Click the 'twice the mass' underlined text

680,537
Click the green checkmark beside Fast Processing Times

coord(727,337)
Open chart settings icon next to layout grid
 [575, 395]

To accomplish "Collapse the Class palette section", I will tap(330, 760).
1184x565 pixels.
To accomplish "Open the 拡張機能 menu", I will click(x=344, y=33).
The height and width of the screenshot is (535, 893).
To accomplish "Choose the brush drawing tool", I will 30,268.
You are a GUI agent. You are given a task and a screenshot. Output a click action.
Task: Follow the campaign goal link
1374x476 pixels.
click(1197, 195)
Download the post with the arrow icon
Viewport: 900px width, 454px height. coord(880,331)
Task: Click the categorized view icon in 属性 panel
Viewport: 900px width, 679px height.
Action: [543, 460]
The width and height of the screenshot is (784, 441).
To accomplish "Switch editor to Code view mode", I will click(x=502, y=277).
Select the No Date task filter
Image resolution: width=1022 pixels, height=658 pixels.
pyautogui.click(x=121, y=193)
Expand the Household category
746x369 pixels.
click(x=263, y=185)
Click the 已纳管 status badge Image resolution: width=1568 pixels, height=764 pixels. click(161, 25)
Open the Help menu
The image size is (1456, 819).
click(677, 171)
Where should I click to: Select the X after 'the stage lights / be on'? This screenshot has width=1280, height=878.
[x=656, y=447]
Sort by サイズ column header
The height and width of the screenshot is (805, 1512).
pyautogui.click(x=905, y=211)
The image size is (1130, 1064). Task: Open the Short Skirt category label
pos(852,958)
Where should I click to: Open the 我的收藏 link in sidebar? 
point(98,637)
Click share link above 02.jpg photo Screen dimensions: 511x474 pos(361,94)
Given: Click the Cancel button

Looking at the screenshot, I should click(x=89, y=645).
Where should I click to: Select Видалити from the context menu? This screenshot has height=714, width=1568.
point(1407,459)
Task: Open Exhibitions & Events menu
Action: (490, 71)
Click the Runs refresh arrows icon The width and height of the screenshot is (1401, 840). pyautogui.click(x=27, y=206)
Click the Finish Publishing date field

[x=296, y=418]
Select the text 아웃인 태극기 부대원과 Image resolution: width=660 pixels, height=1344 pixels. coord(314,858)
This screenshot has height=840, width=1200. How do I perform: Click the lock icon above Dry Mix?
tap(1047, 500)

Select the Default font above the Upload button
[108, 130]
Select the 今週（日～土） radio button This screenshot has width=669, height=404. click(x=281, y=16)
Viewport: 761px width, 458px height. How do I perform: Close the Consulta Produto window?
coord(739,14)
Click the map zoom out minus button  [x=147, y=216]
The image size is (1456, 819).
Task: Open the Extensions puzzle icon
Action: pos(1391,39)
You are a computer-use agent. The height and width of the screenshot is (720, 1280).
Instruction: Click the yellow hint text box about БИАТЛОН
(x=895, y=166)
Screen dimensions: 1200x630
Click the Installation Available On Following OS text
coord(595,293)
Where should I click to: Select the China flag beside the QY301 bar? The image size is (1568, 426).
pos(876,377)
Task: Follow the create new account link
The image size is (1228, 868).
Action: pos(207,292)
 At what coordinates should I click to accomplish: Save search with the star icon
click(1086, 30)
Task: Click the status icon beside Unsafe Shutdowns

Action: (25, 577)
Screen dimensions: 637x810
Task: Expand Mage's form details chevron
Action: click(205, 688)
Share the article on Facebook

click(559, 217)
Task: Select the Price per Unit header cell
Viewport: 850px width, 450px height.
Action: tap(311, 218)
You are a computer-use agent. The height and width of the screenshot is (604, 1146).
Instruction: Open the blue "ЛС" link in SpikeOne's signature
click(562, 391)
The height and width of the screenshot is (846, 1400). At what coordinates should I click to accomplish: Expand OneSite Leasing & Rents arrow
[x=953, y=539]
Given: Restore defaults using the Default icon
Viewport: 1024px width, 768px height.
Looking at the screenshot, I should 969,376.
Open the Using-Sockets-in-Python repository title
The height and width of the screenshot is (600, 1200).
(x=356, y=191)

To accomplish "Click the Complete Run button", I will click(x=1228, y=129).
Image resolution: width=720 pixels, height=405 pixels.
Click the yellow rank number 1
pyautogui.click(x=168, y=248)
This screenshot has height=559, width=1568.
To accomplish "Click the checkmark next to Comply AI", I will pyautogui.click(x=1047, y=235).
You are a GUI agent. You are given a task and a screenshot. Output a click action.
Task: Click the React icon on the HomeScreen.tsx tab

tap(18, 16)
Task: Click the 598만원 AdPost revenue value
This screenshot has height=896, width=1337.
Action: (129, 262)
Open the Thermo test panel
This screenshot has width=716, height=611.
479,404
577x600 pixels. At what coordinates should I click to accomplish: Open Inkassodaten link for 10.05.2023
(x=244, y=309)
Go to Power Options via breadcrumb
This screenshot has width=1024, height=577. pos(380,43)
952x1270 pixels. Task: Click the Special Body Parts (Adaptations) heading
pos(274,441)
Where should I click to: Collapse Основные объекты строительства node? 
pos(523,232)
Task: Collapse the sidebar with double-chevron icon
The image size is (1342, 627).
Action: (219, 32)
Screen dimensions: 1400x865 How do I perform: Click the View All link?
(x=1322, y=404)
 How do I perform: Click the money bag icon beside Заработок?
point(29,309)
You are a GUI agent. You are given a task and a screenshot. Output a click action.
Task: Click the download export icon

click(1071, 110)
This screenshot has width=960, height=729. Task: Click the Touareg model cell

▶ **PROBLEM DETAILS**
Update the data above by putting "What should I do to:" wherever "How do I perform:" appears, and leave everything else unchanged.

▶ **THE RESPONSE**
Click the 'twice the mass' underlined text

680,537
Click the green checkmark beside Fast Processing Times

coord(727,337)
Open chart settings icon next to layout grid
 [575, 395]

To accomplish "Collapse the Class palette section", I will tap(330, 760).
1184x565 pixels.
To accomplish "Open the 拡張機能 menu", I will click(x=344, y=33).
The height and width of the screenshot is (535, 893).
To accomplish "Choose the brush drawing tool", I will 30,268.
You are a GUI agent. You are given a task and a screenshot. Output a click action.
Task: Follow the campaign goal link
1374x476 pixels.
click(1197, 195)
Download the post with the arrow icon
Viewport: 900px width, 454px height. coord(880,331)
Task: Click the categorized view icon in 属性 panel
Viewport: 900px width, 679px height.
Action: [543, 460]
The width and height of the screenshot is (784, 441).
To accomplish "Switch editor to Code view mode", I will click(x=502, y=277).
Select the No Date task filter
Image resolution: width=1022 pixels, height=658 pixels.
pyautogui.click(x=121, y=193)
Expand the Household category
746x369 pixels.
click(x=263, y=185)
Click the 已纳管 status badge Image resolution: width=1568 pixels, height=764 pixels. click(161, 25)
Open the Help menu
The image size is (1456, 819).
click(677, 171)
Where should I click to: Select the X after 'the stage lights / be on'? This screenshot has width=1280, height=878.
[x=656, y=447]
Sort by サイズ column header
The height and width of the screenshot is (805, 1512).
pyautogui.click(x=905, y=211)
The image size is (1130, 1064). Task: Open the Short Skirt category label
pos(852,958)
Where should I click to: Open the 我的收藏 link in sidebar? 
point(98,637)
Click share link above 02.jpg photo Screen dimensions: 511x474 pos(361,94)
Given: Click the Cancel button

Looking at the screenshot, I should click(x=89, y=645).
Where should I click to: Select Видалити from the context menu? This screenshot has height=714, width=1568.
point(1407,459)
Task: Open Exhibitions & Events menu
Action: (490, 71)
Click the Runs refresh arrows icon The width and height of the screenshot is (1401, 840). pyautogui.click(x=27, y=206)
Click the Finish Publishing date field

[x=296, y=418]
Select the text 아웃인 태극기 부대원과 Image resolution: width=660 pixels, height=1344 pixels. coord(314,858)
This screenshot has height=840, width=1200. What should I do to: Click the lock icon above Dry Mix?
tap(1047, 500)

Select the Default font above the Upload button
[108, 130]
Select the 今週（日～土） radio button This screenshot has width=669, height=404. click(x=281, y=16)
Viewport: 761px width, 458px height. What should I do to: Close the Consulta Produto window?
coord(739,14)
Click the map zoom out minus button  [x=147, y=216]
The image size is (1456, 819).
Task: Open the Extensions puzzle icon
Action: pos(1391,39)
You are a computer-use agent. The height and width of the screenshot is (720, 1280).
Instruction: Click the yellow hint text box about БИАТЛОН
(x=895, y=166)
Screen dimensions: 1200x630
Click the Installation Available On Following OS text
coord(595,293)
Where should I click to: Select the China flag beside the QY301 bar? The image size is (1568, 426).
pos(876,377)
Task: Follow the create new account link
The image size is (1228, 868).
Action: pos(207,292)
 At what coordinates should I click to accomplish: Save search with the star icon
click(1086, 30)
Task: Click the status icon beside Unsafe Shutdowns

Action: (25, 577)
Screen dimensions: 637x810
Task: Expand Mage's form details chevron
Action: click(205, 688)
Share the article on Facebook

click(559, 217)
Task: Select the Price per Unit header cell
Viewport: 850px width, 450px height.
Action: tap(311, 218)
You are a computer-use agent. The height and width of the screenshot is (604, 1146).
Instruction: Open the blue "ЛС" link in SpikeOne's signature
click(562, 391)
The height and width of the screenshot is (846, 1400). At what coordinates should I click to accomplish: Expand OneSite Leasing & Rents arrow
[x=953, y=539]
Given: Restore defaults using the Default icon
Viewport: 1024px width, 768px height.
Looking at the screenshot, I should 969,376.
Open the Using-Sockets-in-Python repository title
The height and width of the screenshot is (600, 1200).
(x=356, y=191)

To accomplish "Click the Complete Run button", I will click(x=1228, y=129).
Image resolution: width=720 pixels, height=405 pixels.
Click the yellow rank number 1
pyautogui.click(x=168, y=248)
This screenshot has height=559, width=1568.
To accomplish "Click the checkmark next to Comply AI", I will pyautogui.click(x=1047, y=235).
You are a GUI agent. You are given a task and a screenshot. Output a click action.
Task: Click the React icon on the HomeScreen.tsx tab

tap(18, 16)
Task: Click the 598만원 AdPost revenue value
This screenshot has height=896, width=1337.
Action: (129, 262)
Open the Thermo test panel
This screenshot has width=716, height=611.
479,404
577x600 pixels. At what coordinates should I click to accomplish: Open Inkassodaten link for 10.05.2023
(x=244, y=309)
Go to Power Options via breadcrumb
This screenshot has width=1024, height=577. pos(380,43)
952x1270 pixels. Task: Click the Special Body Parts (Adaptations) heading
pos(274,441)
Where should I click to: Collapse Основные объекты строительства node? 
pos(523,232)
Task: Collapse the sidebar with double-chevron icon
The image size is (1342, 627).
Action: (219, 32)
Screen dimensions: 1400x865 What should I do to: Click the View All link?
(x=1322, y=404)
 What should I do to: Click the money bag icon beside Заработок?
point(29,309)
You are a GUI agent. You are given a task and a screenshot. Output a click action.
Task: Click the download export icon

click(1071, 110)
This screenshot has width=960, height=729. Task: Click the Touareg model cell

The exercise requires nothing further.